O ministro Edson Fachin assumiu a presidência do Supremo Tribunal Federal (STF) na tarde desta segunda-feira (29). Ele foi eleito presidente em agosto junto ao ministro Alexandre de Moraes, que será o vice-presidente da Corte.
Fachin e Moraes exercerão as novas funções no biênio 2025/2027. A sucessão nesses cargos segue a tradição da antiguidade: a cadeira de presidente é ocupada pelo ministro mais antigo que ainda não presidiu o STF, enquanto o segundo mais antigo torna-se vice-presidente.
A cerimônia contou com a presença do presidente Luiz Inácio Lula da Silva, do vice-presidente Geraldo Alckmin, dos presidentes da Câmara dos Deputados, Hugo Motta (Republicanos-PB), e do Senado, Davi Alcolumbre (União-AP), além de outras autoridades.
Fachin dispensou a tradicional festa de posse, normalmente bancada por associações de magistrados e oferecida a todos os ministros que assumem o cargo.
Perfil
Indicado pela ex-presidente Dilma Rousseff, Fachin integra a Corte desde junho de 2015. Natural de Rondinha (RS), construiu sua carreira acadêmica e jurídica no Paraná, onde se formou em Direito pela Universidade Federal do Paraná (UFPR).
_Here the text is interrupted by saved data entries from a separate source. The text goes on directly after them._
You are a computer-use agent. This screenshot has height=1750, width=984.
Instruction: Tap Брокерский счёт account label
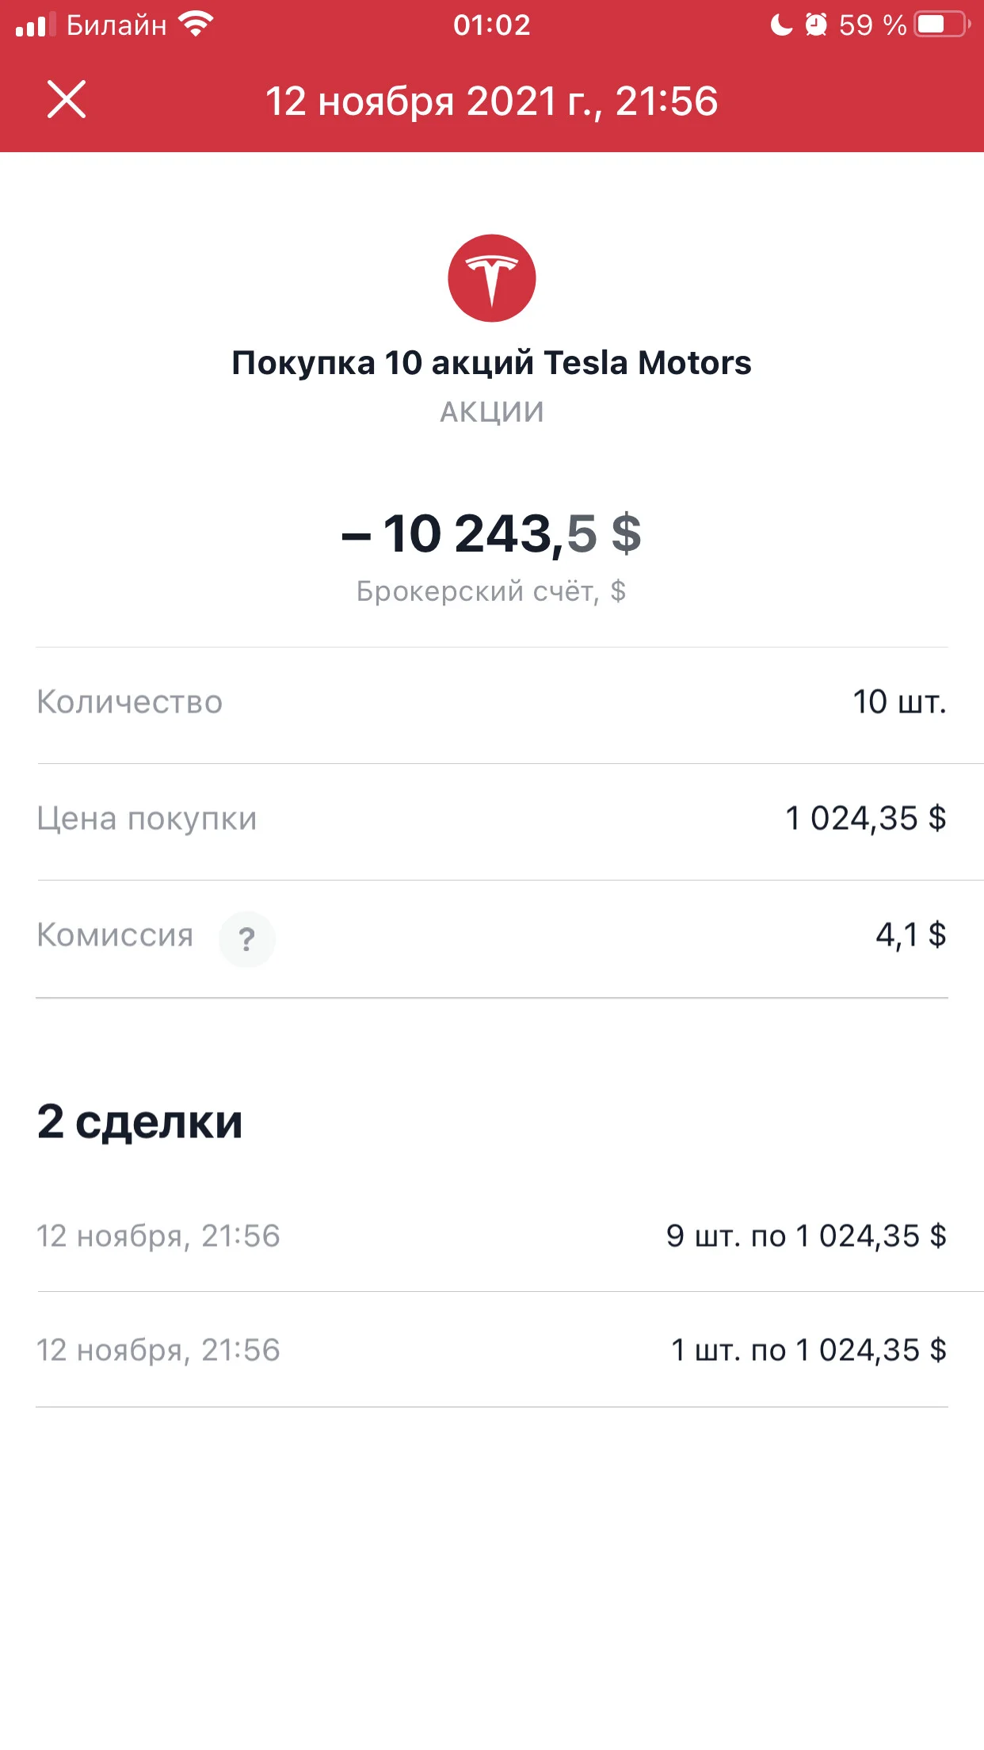click(492, 591)
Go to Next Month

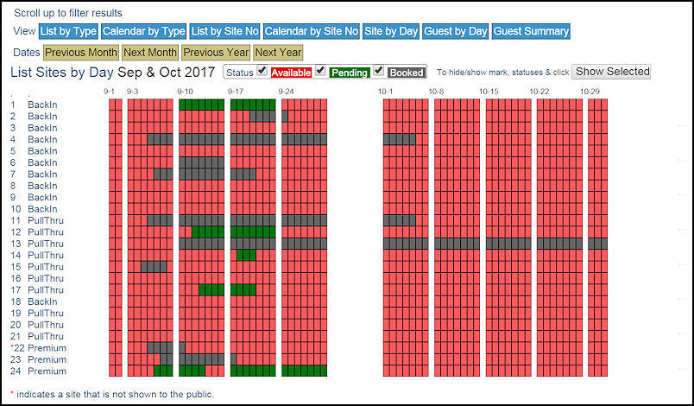pyautogui.click(x=149, y=53)
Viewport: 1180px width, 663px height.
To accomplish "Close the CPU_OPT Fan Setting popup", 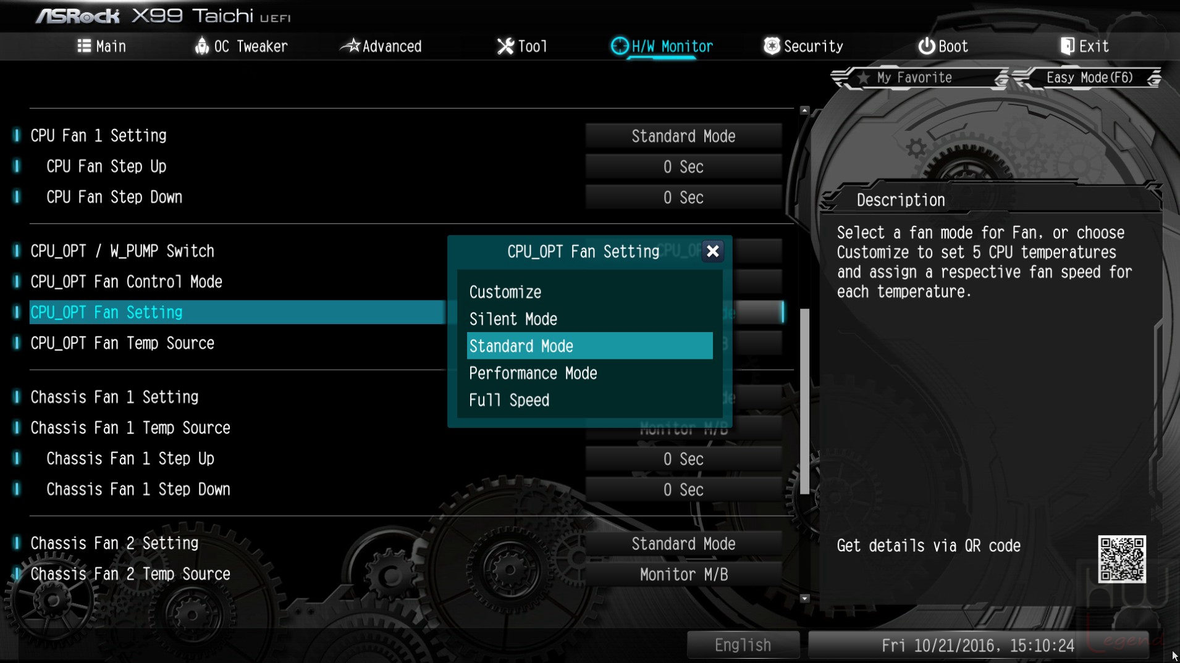I will [712, 251].
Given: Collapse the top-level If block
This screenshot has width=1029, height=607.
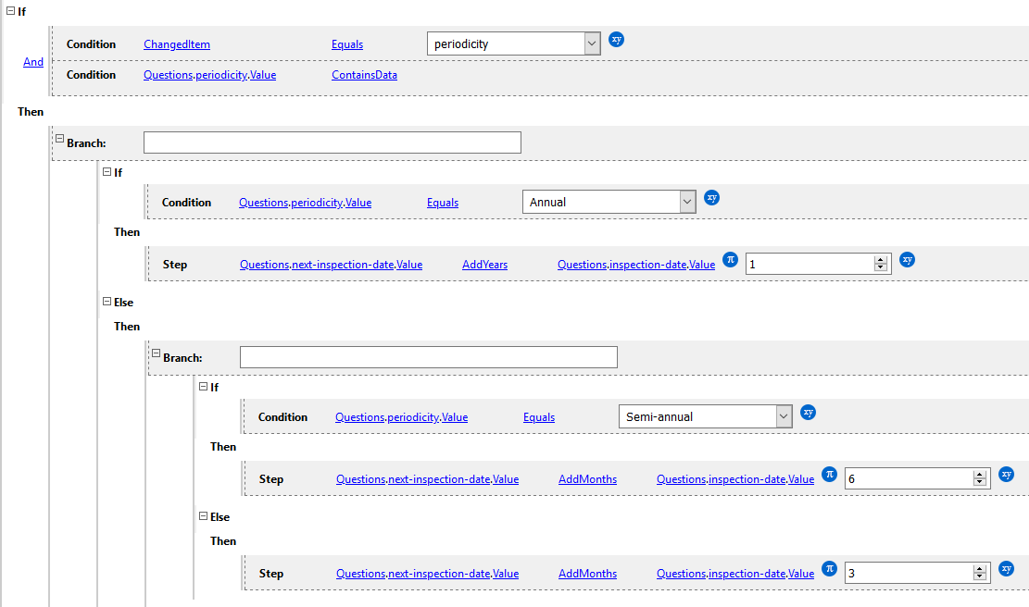Looking at the screenshot, I should tap(10, 11).
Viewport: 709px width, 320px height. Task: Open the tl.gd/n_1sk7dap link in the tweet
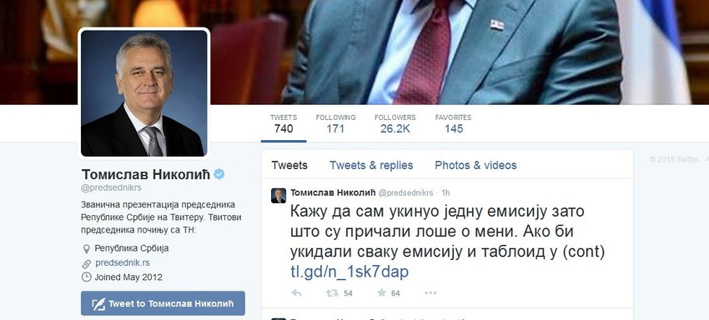pos(349,272)
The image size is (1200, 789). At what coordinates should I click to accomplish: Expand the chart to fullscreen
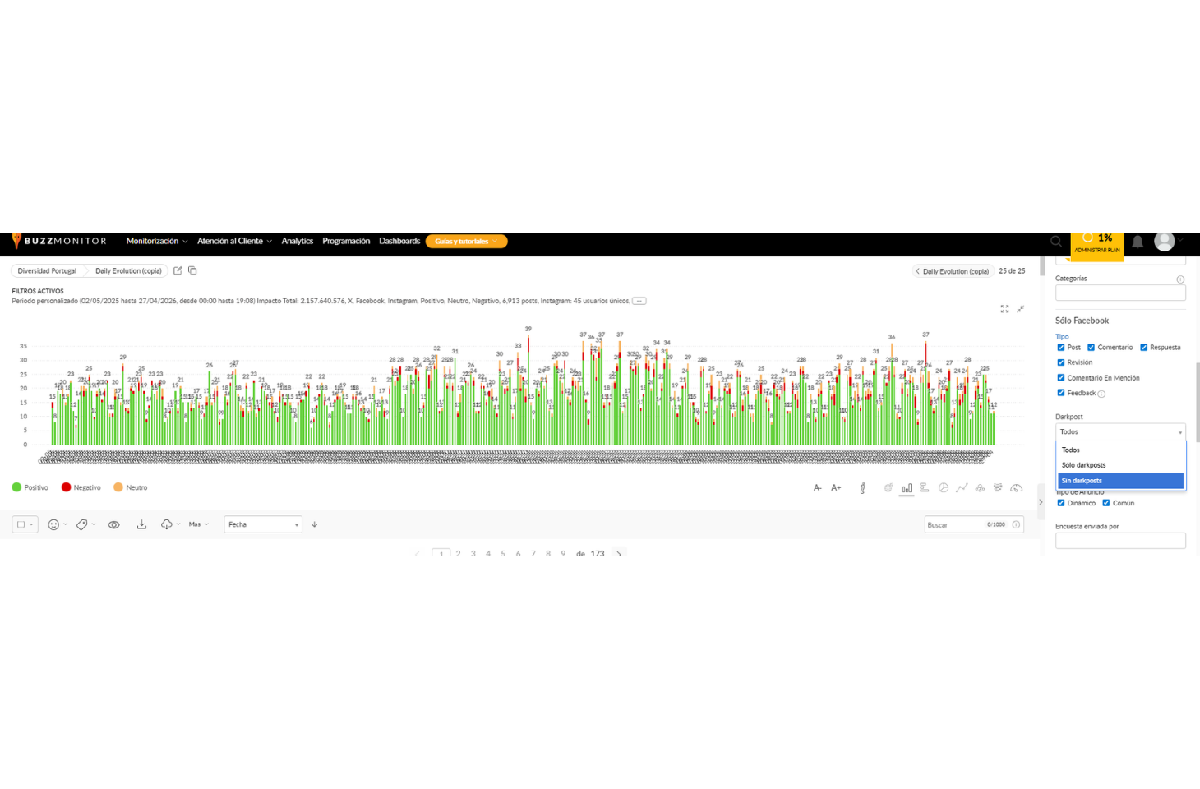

No Supremo, foi relator de casos de grande repercussão, como as investigações da Operação Lava Jato, o processo do marco temporal para demarcação de terras indígenas e a ADPF das Favelas, que resultou em medidas para reduzir a letalidade policial no Rio de Janeiro.
Já o ministro Alexandre de Moraes, relator das ações penais relacionadas à suposta tentativa de golpe de Estado, também tem trajetória marcada por cargos públicos. Formado em Direito pela Universidade de São Paulo (USP), foi indicado ao STF em 2017 pelo então presidente Michel Temer, após a morte do ministro Teori Zavascki. Antes, atuou como secretário de Segurança Pública e de Transportes em São Paulo, além de ministro da Justiça no governo Temer.